Action item –
Give back the full data character for character.
Data shown Start Marker
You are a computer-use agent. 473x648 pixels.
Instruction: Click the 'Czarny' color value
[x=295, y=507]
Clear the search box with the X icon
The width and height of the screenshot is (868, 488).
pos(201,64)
Data shown End Marker
Exercise response –
You are a computer-use agent. 473x648 pixels.
Instruction: Click the 'Czarny' color value
[x=295, y=507]
Clear the search box with the X icon
The width and height of the screenshot is (868, 488).
pos(201,64)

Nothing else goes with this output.